About that song "I Gotta Right to Sing the Blues." What gives someone the right? Can it be taken away?

—Teal
 

Dear Teal:

What gives someone the right to sing the blues is mastery of blues theory, including all commonly used chord substitutions and alternate forms. They must also have a strong command of rhythmic vocabulary, whether in 4/4, 6/8, or 12/8.

Because learning all of this is a drawn-out and often unpleasant process, some historians have suggested that suffering is an important component, too. A degree from Berklee at $40,000 per year serves double duty, providing essential harmonic theory while at the same time contributing to financial hardship. Vocalists can also suffer while they're actually singing—whether due to a dragging rhythm section, bad p.a., or rude audience. The audience, in turn, suffers when a vocalist with no right to sing the blues sings them nonetheless.

But no matter how much a vocalist and their audience may suffer, that suffering in itself doesn't earn the vocalist the right to sing the blues. Theorists who put suffering first are confusing cause and effect, just like theorists who believe that playing polkas is caused by lederhosen and accordions.

The Cost of Living is Dying

Dear Mr. P.C.:  

Jazz musicians always talk about the fact that gigs still pay what they paid in the 1970s—fifty years ago! Adjusting for inflation, we're making less than a quarter of what we used to. And our current bout of inflation adds another level: I'm playing in clubs that have literally doubled their prices for food and drink over the last few years while keeping our pay the same yet again. Don't we deserve a cost of living raise at this point?

—Career Obligates Lax Accounting
 

Dear COLA:

Well, what does "cost of living" really mean?

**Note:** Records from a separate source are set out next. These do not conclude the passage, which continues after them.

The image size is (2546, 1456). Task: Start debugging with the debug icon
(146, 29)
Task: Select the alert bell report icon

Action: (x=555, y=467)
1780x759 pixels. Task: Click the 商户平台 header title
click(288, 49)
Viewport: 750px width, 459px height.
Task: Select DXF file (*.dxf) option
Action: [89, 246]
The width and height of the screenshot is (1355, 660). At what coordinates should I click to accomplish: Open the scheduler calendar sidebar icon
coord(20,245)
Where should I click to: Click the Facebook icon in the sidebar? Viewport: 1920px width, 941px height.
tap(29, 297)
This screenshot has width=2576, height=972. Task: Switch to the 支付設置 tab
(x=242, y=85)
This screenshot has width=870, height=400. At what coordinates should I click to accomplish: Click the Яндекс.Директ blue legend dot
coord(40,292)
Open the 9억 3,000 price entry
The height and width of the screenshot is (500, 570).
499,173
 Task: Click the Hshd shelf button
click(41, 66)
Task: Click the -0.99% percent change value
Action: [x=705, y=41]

Obviously, the cost of living is dying—it's the price we pay for being here. And if you think that cost of living is too high, you shouldn't have been born to begin with.

Maybe you aren't earning a living wage; maybe you lack material comforts. That's another cost of living; more specifically, the cost of living as a jazz musician.

The Deadly Chorus Equation

Dear Mr. P.C.:  

I've noticed that a "chorus" in rock/pop music is generally the catchiest part of the entire song. But a "chorus" in jazz is often improvised and rarely catchy at all. What gives?

—Single Chorus Horace


Dear SCH:

Jazz choruses are only a fraction as good as their rock/pop counterparts, so jazz musicians make up for it by playing multiple choruses in succession. If their choruses are half as good as a rock/pop chorus, they play two, a quarter as good, they play four, and so on. It's a merciless equation that takes the music all the way to rock bottom: When jazz musicians' choruses are infinitely worse, they play infinite choruses; this is also known as a jam session.